The Select Services page, pictured in Figure 5.59, lets you pick which version of Exchange you wish to publish, as well as which services you wish to publish. As we have already discussed, we can only pick one service if we choose to publish Exchange 2007. We pick Outlook Web Access, and Exchange 2007, and click next.
In the Publishing Type dialog, we pick which type of server we wish to publish, as with our earlier publishing rules – our choices here are Publish a single Web site or load balancer, or Publish a server farm of load balanced web servers. As we have only one Exchange Client Access Role Server here, we choose Publish a single Web Server or load balancer, and click Next.
In the Server Connection Security dialog, we have a choice of connection methods to the target Client Access Role Exchange 2007 server. We discussed this option earlier when dealing with SSL and non-SSL Web Publishing Rules. As we have SSL configured for our Exchange Server, we pick Use SSL to connect to the published Web server or server farm, and hit Next.
In the Internal Publishing Details dialog, we can specify the Internal Site Name and Computer name or IP address. We discussed these settings within the context of SSL web publishing rules earlier, and as we are publishing an SSL-enabled web service on the exchange server, we enter the full FQDN of the exchange server, matching the certificate installed on it. We enter exchangeCA01.infra.example.com into the Internal site name box pictured in Figure 5.60, and hit Next to continue.
In the Public Name Details page, we have the option to Accept requests for Any domain name, or for This domain name. As we have discussed earlier, This domain name is the more secure choice, as our ISA Server will only accept requests specifically for the domain name we wish to publish on the internet. We enter owa.example.com, and hit next.

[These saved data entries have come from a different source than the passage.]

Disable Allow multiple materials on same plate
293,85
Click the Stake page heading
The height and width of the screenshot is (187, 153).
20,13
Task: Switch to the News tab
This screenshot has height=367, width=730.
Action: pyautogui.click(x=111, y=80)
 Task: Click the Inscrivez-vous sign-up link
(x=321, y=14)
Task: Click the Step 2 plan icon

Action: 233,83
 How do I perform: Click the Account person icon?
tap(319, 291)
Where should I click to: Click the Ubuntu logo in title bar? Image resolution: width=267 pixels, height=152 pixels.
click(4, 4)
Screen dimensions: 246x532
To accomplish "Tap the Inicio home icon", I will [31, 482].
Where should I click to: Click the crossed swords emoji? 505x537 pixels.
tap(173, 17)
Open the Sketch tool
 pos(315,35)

In the Select Web Listener dialog, we have to configure a new SSL web listener; see the section on secure Web Publishing Rules in this chapter for more information on this subject. Once we have configured or chosen the Web Listener we wish to use, we hit Next.
In the Authentication Delegation dialog, we select Negotiate (Kerberos/NTLM), and hit next. If you use Kerberos Constrained Delegation, you will need to configure an appropriate SPN within Active Directory, as discussed in the SSL Web Publishing section earlier. We hit Next.

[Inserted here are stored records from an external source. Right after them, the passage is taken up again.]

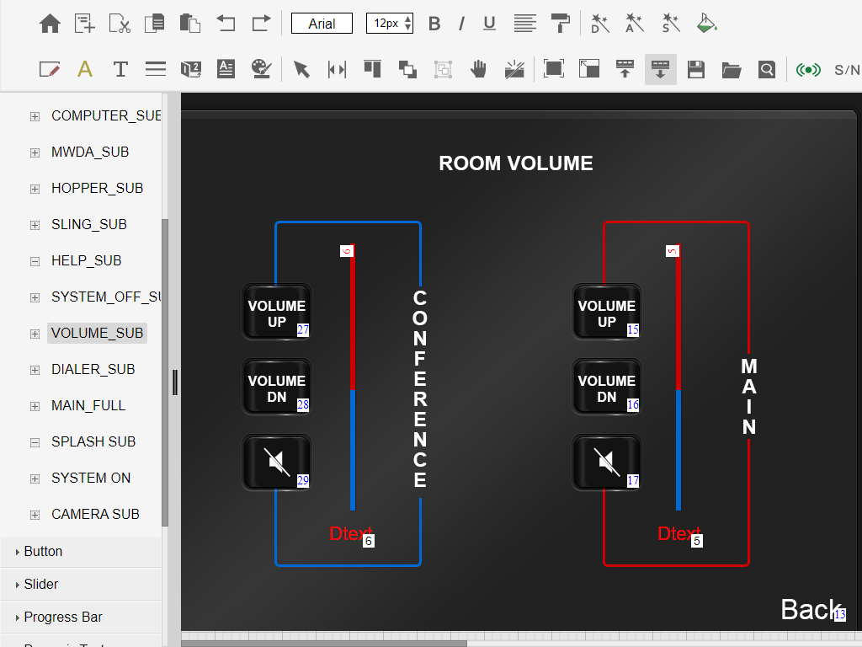Toggle italic text formatting
862x647 pixels.
click(x=461, y=23)
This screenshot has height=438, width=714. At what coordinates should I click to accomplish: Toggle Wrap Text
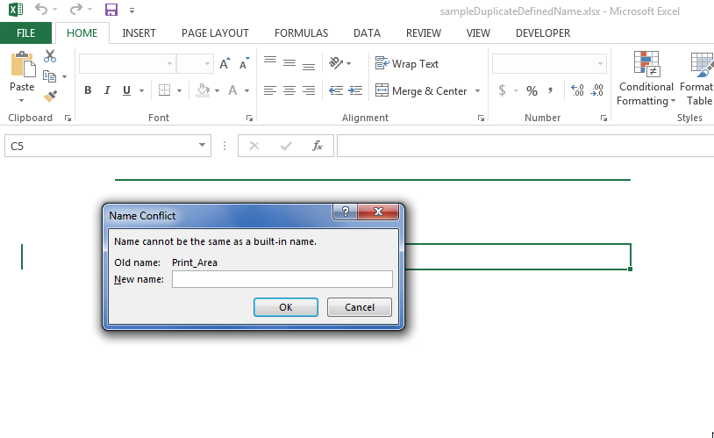click(x=407, y=64)
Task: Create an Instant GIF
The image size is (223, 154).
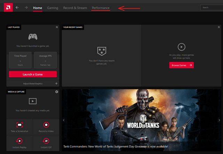Action: 46,143
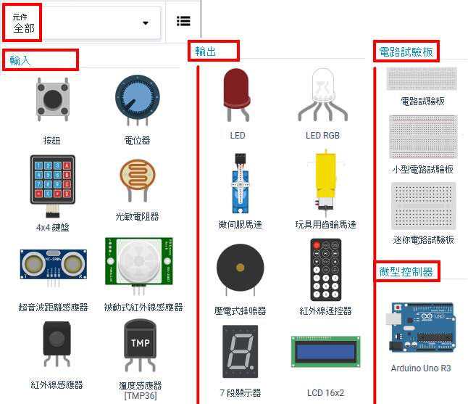Switch components panel to list view
This screenshot has width=468, height=404.
[183, 21]
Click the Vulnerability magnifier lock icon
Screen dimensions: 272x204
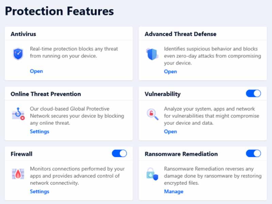152,114
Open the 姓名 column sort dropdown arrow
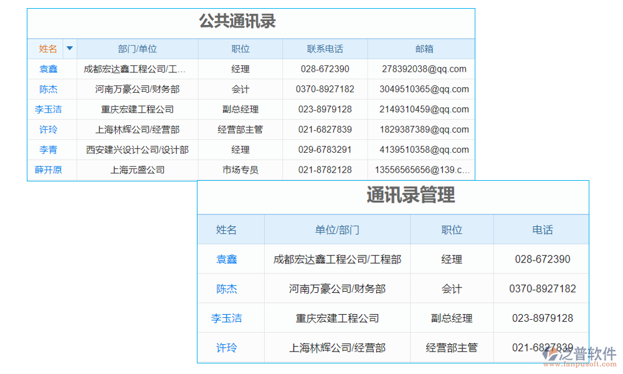 click(x=69, y=48)
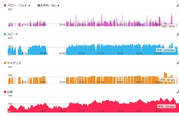Click the 25:00 mark on power chart
179x116 pixels.
click(x=62, y=25)
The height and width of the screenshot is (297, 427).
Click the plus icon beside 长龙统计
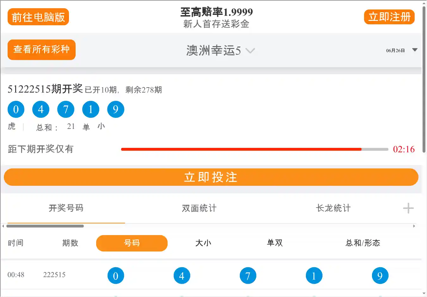(408, 208)
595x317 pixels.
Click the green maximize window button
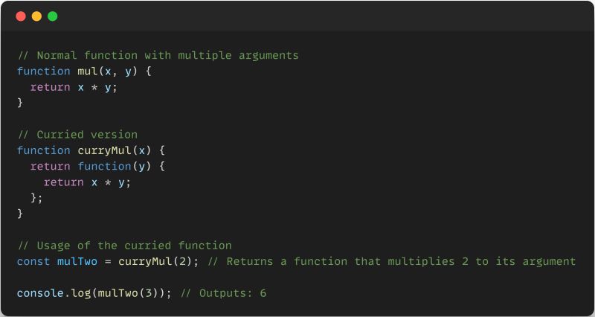53,16
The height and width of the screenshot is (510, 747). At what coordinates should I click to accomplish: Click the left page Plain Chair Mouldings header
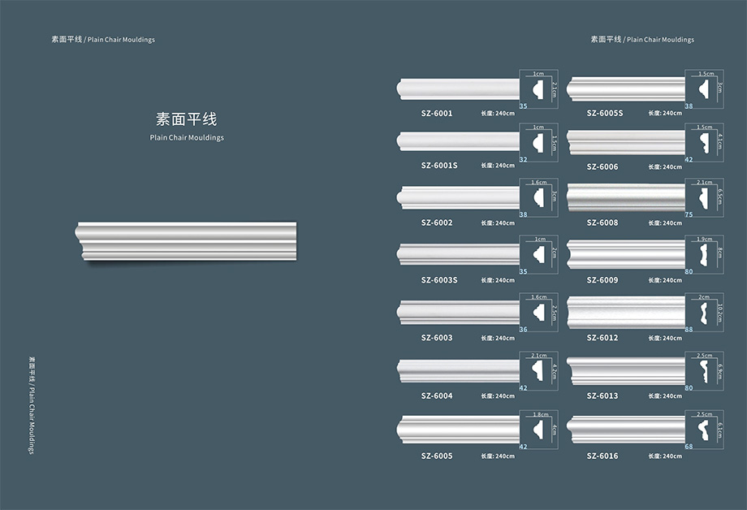[x=103, y=40]
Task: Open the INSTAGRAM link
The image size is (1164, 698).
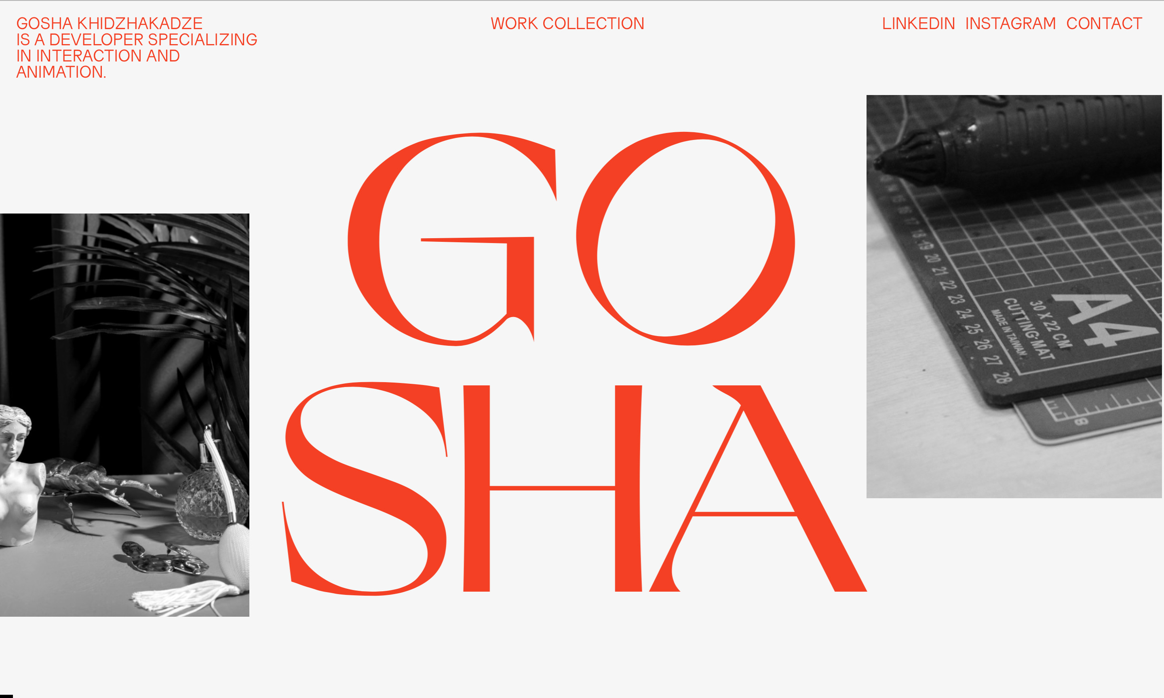Action: pos(1010,24)
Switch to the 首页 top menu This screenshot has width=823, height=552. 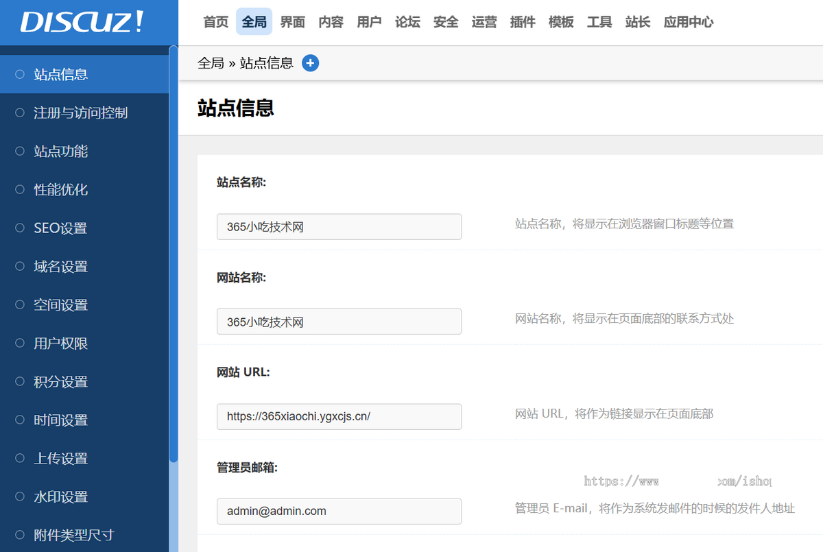216,22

In the User sets dialog, we choose the default option of All Authenticated users, and hit next. Within Exchange itself, you must enable OWA (and other services, such as Outlook Anywhere) on a mailbox-by-mailbox basis, but if you wish to only allow specific security groups to access OWA through the ISA Server as an additional restriction, or in order to grant certain users access to OWA within the corporate network but not from the internet, you may pick an alternative group here. We hit Next.

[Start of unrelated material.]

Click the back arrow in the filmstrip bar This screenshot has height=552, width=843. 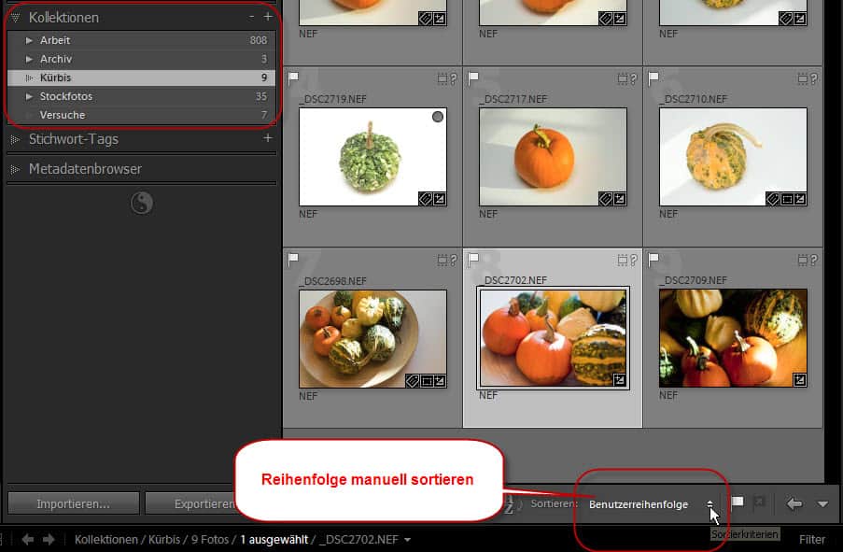tap(27, 539)
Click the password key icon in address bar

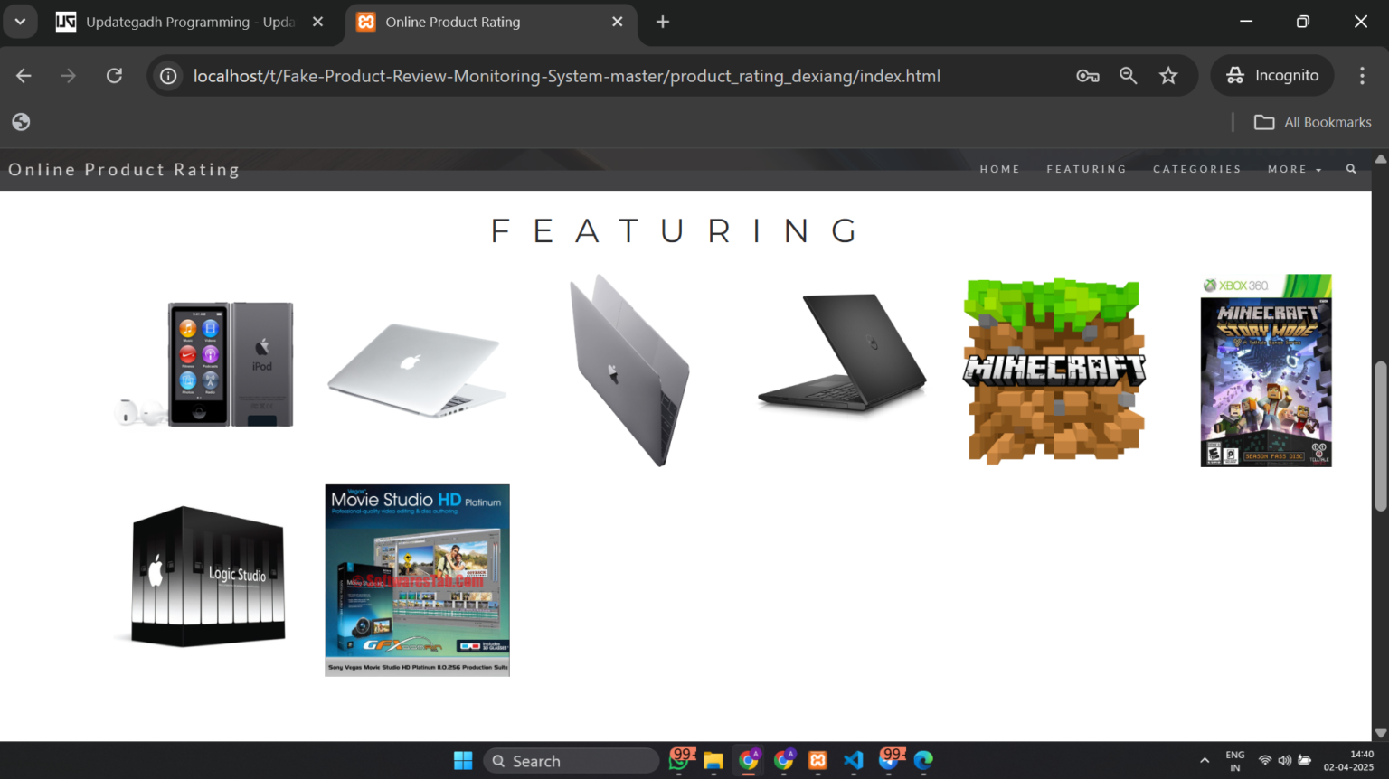1087,76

Click Finish on the Completing the New Mail Server Publishing Rule Wizard page. Click Apply to save the changes and update the firewall policy. Click OK in the Apply New Configuration dialog box.
Our rule now appears within the ISA 2006 Firewall Policy, pictured in Figure 5.61. By repeating the process, we can publish all of the services supported by Exchange 2006 on the same Web Listener.
In this chapter we discussed methods you can use to provide secure access to servers and services protected by the ISA firewall. The two primary methods of providing secure remote access to corporate services are Web Publishing Rules and Server Publishing Rules. Web Publishing Rules can be used to publish HTTP, HTTPS, and FTP servers. Server Publishing Rules can publish almost any other protocol. We discussed the details of Web and Server Publishing and how to configure and create Web and Server Publishing Rules.